The country’s main problem is that its current population of 208 million people is likely to grow to about 400 million by 2050. Without economic development prospects, Pakistan’s political system could implode in the years to come and the country could become the next theatre of jihadism.
German interests in the region
Germany has a strong interest in close relations with India, the leading power of South Asia. Already in the 1990s Germany identified India as an “anchor state” – a preferred state to cooperate with in the region. Back then the relationship did not live up to German expectations because India was slow to address its domestic problems. But today India is the preferred partner in South Asia thanks to its vast development potential, its democratic constitution and (generally prevailing) rule of law, as well as its federal system and comparatively strong civil society. The development of a modern and prosperous India is overwhelmingly in Germany’s interest.
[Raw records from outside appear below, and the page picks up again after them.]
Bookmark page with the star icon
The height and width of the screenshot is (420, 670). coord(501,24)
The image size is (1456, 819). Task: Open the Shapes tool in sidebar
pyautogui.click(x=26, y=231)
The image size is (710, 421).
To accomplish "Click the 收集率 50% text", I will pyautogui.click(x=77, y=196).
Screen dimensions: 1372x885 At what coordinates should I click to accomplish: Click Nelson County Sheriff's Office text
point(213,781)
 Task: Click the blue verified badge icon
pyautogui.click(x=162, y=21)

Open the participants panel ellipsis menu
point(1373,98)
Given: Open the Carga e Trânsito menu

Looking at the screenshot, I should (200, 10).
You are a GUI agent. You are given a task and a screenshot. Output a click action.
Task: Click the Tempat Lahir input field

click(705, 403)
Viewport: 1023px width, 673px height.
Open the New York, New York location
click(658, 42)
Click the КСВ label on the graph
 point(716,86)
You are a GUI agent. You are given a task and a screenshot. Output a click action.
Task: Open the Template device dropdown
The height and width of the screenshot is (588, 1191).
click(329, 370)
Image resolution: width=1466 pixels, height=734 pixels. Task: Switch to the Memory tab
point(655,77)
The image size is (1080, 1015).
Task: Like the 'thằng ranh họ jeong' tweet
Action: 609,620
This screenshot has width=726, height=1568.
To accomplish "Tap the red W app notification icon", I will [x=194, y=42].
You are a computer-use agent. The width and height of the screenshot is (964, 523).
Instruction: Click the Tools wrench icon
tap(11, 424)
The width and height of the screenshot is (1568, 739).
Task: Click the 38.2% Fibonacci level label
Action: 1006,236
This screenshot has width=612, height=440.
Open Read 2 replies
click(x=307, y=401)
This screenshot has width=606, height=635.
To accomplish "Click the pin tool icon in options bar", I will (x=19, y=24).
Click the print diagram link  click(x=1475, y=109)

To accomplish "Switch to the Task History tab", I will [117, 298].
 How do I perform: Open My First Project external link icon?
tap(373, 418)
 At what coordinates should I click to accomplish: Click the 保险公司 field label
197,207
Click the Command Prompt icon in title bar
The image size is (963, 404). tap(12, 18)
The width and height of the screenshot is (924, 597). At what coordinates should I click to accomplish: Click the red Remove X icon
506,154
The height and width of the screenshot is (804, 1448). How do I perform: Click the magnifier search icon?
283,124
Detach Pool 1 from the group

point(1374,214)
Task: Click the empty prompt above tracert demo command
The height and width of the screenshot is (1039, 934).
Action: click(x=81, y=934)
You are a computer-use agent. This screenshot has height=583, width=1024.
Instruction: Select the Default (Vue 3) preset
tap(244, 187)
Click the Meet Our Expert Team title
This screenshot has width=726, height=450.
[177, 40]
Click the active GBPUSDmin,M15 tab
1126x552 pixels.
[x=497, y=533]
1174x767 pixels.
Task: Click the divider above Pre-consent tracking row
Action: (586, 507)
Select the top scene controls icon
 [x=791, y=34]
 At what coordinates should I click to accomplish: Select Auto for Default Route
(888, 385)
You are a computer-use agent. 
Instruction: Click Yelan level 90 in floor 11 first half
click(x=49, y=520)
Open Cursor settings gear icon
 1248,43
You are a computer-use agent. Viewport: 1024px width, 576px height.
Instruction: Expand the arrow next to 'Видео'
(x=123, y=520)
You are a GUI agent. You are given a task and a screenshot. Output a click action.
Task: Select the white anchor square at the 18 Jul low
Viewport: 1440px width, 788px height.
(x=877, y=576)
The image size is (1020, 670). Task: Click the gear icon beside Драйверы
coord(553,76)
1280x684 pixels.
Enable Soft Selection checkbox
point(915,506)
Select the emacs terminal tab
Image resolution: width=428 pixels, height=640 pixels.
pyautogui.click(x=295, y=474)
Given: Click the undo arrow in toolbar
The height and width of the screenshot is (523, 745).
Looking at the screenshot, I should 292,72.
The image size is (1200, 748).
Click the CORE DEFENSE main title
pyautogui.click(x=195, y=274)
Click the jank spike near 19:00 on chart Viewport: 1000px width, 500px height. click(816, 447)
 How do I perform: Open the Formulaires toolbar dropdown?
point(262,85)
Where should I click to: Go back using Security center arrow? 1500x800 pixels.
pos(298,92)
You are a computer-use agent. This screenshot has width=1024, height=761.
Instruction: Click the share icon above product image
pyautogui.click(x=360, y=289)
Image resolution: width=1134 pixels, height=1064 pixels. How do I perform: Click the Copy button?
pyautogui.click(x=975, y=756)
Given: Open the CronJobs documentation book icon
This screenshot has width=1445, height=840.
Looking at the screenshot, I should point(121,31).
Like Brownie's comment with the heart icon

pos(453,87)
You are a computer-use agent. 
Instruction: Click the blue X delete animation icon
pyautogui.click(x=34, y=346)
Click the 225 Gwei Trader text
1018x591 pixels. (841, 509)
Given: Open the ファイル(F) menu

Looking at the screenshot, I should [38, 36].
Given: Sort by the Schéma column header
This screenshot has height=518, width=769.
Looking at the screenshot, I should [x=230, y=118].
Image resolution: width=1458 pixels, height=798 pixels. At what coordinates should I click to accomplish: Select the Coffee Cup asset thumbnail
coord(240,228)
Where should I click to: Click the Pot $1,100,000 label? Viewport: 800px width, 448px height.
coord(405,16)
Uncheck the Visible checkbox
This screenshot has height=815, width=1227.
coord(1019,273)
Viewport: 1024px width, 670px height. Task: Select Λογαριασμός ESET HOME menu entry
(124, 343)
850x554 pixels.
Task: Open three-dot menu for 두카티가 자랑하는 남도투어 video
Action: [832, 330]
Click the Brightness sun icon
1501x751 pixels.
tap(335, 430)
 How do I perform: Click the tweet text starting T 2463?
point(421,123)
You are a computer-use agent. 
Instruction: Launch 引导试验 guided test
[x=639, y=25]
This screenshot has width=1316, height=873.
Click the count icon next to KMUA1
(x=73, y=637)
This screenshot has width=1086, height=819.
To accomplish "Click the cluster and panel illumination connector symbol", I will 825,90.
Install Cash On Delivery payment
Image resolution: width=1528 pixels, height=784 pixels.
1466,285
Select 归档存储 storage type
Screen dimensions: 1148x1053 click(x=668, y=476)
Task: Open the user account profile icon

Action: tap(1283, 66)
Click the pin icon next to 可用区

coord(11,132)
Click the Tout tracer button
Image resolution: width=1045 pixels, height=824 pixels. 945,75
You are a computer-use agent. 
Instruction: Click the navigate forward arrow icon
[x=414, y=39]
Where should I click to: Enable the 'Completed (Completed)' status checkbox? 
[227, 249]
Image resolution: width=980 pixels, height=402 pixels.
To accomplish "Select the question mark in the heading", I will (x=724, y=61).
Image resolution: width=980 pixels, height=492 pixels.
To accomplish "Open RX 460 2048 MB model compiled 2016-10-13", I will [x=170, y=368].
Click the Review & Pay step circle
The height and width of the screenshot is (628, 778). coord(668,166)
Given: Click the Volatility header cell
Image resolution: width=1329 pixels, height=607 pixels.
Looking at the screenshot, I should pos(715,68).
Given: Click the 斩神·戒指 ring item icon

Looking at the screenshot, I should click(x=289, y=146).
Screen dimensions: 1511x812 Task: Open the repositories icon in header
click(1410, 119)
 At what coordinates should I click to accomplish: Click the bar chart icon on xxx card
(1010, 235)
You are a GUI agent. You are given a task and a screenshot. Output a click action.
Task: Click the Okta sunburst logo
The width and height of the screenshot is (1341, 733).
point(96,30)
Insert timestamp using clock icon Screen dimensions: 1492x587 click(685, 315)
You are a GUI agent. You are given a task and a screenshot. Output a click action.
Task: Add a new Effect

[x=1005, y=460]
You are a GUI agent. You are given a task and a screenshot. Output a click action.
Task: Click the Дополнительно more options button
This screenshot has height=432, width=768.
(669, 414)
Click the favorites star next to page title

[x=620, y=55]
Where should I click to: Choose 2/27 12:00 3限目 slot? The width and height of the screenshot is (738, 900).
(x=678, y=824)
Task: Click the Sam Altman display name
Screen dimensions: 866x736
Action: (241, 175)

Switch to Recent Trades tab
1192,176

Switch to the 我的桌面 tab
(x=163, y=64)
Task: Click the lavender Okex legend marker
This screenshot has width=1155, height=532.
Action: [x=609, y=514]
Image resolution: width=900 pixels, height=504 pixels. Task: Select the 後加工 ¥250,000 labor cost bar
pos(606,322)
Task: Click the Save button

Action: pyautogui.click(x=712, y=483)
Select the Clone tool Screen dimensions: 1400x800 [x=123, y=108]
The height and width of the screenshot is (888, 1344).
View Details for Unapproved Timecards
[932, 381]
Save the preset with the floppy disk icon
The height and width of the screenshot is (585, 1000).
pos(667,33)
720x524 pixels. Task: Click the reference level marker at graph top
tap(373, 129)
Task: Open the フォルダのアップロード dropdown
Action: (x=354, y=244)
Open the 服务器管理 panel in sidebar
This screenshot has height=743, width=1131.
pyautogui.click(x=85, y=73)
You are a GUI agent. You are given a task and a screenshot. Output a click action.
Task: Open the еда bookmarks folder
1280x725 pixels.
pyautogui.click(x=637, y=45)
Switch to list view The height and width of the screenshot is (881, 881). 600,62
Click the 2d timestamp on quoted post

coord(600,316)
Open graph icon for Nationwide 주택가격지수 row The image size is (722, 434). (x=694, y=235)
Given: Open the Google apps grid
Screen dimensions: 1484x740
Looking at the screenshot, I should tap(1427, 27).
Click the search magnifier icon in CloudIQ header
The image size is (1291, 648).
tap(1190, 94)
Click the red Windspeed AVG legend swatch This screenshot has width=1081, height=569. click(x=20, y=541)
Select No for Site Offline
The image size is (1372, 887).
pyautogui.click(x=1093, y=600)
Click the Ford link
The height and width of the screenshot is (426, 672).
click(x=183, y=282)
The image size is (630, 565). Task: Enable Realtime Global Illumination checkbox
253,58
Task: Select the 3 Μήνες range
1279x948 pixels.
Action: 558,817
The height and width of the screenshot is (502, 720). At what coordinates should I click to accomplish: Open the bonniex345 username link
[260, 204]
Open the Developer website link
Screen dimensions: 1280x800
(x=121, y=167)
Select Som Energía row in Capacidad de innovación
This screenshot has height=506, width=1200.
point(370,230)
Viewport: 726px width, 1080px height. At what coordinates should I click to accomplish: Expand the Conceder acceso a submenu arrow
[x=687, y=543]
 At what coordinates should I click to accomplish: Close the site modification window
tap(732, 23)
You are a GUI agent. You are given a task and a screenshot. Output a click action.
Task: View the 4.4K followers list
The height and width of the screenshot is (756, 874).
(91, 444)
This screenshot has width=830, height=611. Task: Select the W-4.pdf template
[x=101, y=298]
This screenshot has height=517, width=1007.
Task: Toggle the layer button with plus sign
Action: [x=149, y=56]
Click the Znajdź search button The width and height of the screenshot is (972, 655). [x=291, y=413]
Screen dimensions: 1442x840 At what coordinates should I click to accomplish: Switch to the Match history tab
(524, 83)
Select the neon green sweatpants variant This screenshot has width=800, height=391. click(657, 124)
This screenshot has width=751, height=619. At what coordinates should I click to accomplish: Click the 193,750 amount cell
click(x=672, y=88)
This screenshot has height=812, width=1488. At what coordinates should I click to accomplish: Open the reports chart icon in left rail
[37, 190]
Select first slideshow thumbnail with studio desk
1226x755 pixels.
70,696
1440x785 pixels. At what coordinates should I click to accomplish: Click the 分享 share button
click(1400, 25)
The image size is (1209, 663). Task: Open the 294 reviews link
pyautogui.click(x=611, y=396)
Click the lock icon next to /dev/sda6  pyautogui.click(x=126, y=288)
However, good relations with India should not automatically mean poor relations with Pakistan. Despite the feud between those two countries, Germany should not be forced to make a zero-sum choice between them. Pakistan, the only “Muslim nuclear power”, a country with weak state structures and drastic population growth should not be marginalised. Apart from anything else, its collapse would present the risk of considerable economic migration to Europe. It is all the more urgent to pay attention to Pakistan given that the country is vital to resolving the problem of Afghanistan (and to finding a long-term exit strategy). Attention should also be paid to Pakistan in the form of visits by senior officials to Islamabad, as Germany still enjoys a good reputation in the country.
Good relations with diametrically opposed parties to a conflict are possible, as evidenced by Germany’s policy in the Middle East of maintaining close relations with Israel and a good relationship with Palestine. A zero-sum approach is also out of the question with regard to China despite growing tensions between Beijing and New Delhi. The Chinese OBOR initiative and the CPEC are strategic realities in the region which neither Germany nor Europe can do much to influence. In terms of the split into a US/India camp and a China/Pakistan camp, Germany cannot permanently take sides with one of these camps. Rather, it needs to position itself as its interests dictate, on a case-by-case basis.
To bring Germany’s sometimes conflicting requirements into a coherent framework, and to develop criteria for the allocation of resources, there needs to be a German (and ultimately a European) South Asia strategy. Such a concept could serve to define Germany’s interests and goals and align them with the necessary political and economic steps or development assistance. At the same time, options for a common European approach could be explored, which is important in view of the current revitalisation of the Franco-German relationship.
Dr Karl-Heinz Kamp is the President of the Federal Academy for Security Policy in Berlin. This article reflects the personal opinion of the author.
This paper is based on information obtained from talks during the Federal Academy for Security Policy’s “Course for Senior Officials” held in Pakistan and India in February 2018.